----- RECORD EXCERPTS
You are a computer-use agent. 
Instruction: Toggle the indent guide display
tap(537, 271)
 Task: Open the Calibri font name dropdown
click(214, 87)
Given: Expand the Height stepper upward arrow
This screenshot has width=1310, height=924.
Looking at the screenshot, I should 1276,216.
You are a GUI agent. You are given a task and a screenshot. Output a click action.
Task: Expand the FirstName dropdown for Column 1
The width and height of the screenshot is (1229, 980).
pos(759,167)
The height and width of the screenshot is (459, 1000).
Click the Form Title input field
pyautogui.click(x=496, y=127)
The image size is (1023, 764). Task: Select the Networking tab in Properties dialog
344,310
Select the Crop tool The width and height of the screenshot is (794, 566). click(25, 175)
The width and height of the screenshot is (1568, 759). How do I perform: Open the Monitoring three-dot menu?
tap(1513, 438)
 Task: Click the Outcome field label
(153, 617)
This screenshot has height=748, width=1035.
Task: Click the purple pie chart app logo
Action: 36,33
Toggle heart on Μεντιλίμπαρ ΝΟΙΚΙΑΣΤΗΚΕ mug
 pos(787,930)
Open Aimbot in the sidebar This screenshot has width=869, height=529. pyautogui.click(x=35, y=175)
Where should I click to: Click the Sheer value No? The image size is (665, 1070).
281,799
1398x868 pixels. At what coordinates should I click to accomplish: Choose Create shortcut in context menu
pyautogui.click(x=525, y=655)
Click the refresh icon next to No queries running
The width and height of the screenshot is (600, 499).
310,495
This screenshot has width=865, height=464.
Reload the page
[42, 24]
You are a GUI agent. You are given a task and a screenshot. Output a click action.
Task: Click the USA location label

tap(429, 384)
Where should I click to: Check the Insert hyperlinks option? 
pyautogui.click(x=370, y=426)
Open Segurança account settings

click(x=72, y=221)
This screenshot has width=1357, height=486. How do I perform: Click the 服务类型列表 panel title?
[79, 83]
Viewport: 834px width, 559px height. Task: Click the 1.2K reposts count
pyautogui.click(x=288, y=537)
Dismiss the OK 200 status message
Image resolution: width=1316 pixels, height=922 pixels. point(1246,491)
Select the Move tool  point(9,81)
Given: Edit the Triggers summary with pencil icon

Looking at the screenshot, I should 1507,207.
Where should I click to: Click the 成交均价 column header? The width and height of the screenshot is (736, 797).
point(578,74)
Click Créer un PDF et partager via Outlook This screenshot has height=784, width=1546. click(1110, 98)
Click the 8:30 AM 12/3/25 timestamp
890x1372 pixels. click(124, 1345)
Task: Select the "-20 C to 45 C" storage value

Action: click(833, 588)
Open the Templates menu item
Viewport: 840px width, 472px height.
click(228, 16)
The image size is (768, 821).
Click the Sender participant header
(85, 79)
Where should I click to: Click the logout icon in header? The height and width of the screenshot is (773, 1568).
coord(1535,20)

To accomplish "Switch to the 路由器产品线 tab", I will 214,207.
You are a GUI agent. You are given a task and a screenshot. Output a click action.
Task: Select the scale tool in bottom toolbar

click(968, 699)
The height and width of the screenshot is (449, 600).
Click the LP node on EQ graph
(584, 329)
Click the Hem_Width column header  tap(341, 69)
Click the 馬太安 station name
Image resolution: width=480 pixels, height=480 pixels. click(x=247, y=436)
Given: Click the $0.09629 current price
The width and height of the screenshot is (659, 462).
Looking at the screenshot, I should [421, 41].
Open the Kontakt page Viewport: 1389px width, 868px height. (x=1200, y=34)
----------
EXERCISE DETAILS: Please give back the listing in full; each line must match exactly.

TASK RESPONSE:
You are a computer-use agent. 
Instruction: Toggle the indent guide display
tap(537, 271)
 Task: Open the Calibri font name dropdown
click(214, 87)
Given: Expand the Height stepper upward arrow
This screenshot has width=1310, height=924.
Looking at the screenshot, I should 1276,216.
You are a GUI agent. You are given a task and a screenshot. Output a click action.
Task: Expand the FirstName dropdown for Column 1
The width and height of the screenshot is (1229, 980).
pos(759,167)
The height and width of the screenshot is (459, 1000).
Click the Form Title input field
pyautogui.click(x=496, y=127)
The image size is (1023, 764). Task: Select the Networking tab in Properties dialog
344,310
Select the Crop tool The width and height of the screenshot is (794, 566). click(25, 175)
The width and height of the screenshot is (1568, 759). How do I perform: Open the Monitoring three-dot menu?
tap(1513, 438)
 Task: Click the Outcome field label
(153, 617)
This screenshot has height=748, width=1035.
Task: Click the purple pie chart app logo
Action: 36,33
Toggle heart on Μεντιλίμπαρ ΝΟΙΚΙΑΣΤΗΚΕ mug
 pos(787,930)
Open Aimbot in the sidebar This screenshot has width=869, height=529. pyautogui.click(x=35, y=175)
Where should I click to: Click the Sheer value No? The image size is (665, 1070).
281,799
1398x868 pixels. At what coordinates should I click to accomplish: Choose Create shortcut in context menu
pyautogui.click(x=525, y=655)
Click the refresh icon next to No queries running
The width and height of the screenshot is (600, 499).
310,495
This screenshot has width=865, height=464.
Reload the page
[42, 24]
You are a GUI agent. You are given a task and a screenshot. Output a click action.
Task: Click the USA location label

tap(429, 384)
Where should I click to: Check the Insert hyperlinks option? 
pyautogui.click(x=370, y=426)
Open Segurança account settings

click(x=72, y=221)
This screenshot has width=1357, height=486. How do I perform: Click the 服务类型列表 panel title?
[79, 83]
Viewport: 834px width, 559px height. Task: Click the 1.2K reposts count
pyautogui.click(x=288, y=537)
Dismiss the OK 200 status message
Image resolution: width=1316 pixels, height=922 pixels. point(1246,491)
Select the Move tool  point(9,81)
Given: Edit the Triggers summary with pencil icon

Looking at the screenshot, I should 1507,207.
Where should I click to: Click the 成交均价 column header? The width and height of the screenshot is (736, 797).
point(578,74)
Click Créer un PDF et partager via Outlook This screenshot has height=784, width=1546. click(1110, 98)
Click the 8:30 AM 12/3/25 timestamp
890x1372 pixels. click(124, 1345)
Task: Select the "-20 C to 45 C" storage value

Action: click(833, 588)
Open the Templates menu item
Viewport: 840px width, 472px height.
click(228, 16)
The image size is (768, 821).
Click the Sender participant header
(85, 79)
Where should I click to: Click the logout icon in header? The height and width of the screenshot is (773, 1568).
coord(1535,20)

To accomplish "Switch to the 路由器产品线 tab", I will 214,207.
You are a GUI agent. You are given a task and a screenshot. Output a click action.
Task: Select the scale tool in bottom toolbar

click(968, 699)
The height and width of the screenshot is (449, 600).
Click the LP node on EQ graph
(584, 329)
Click the Hem_Width column header  tap(341, 69)
Click the 馬太安 station name
Image resolution: width=480 pixels, height=480 pixels. click(x=247, y=436)
Given: Click the $0.09629 current price
The width and height of the screenshot is (659, 462).
Looking at the screenshot, I should [421, 41].
Open the Kontakt page Viewport: 1389px width, 868px height. (x=1200, y=34)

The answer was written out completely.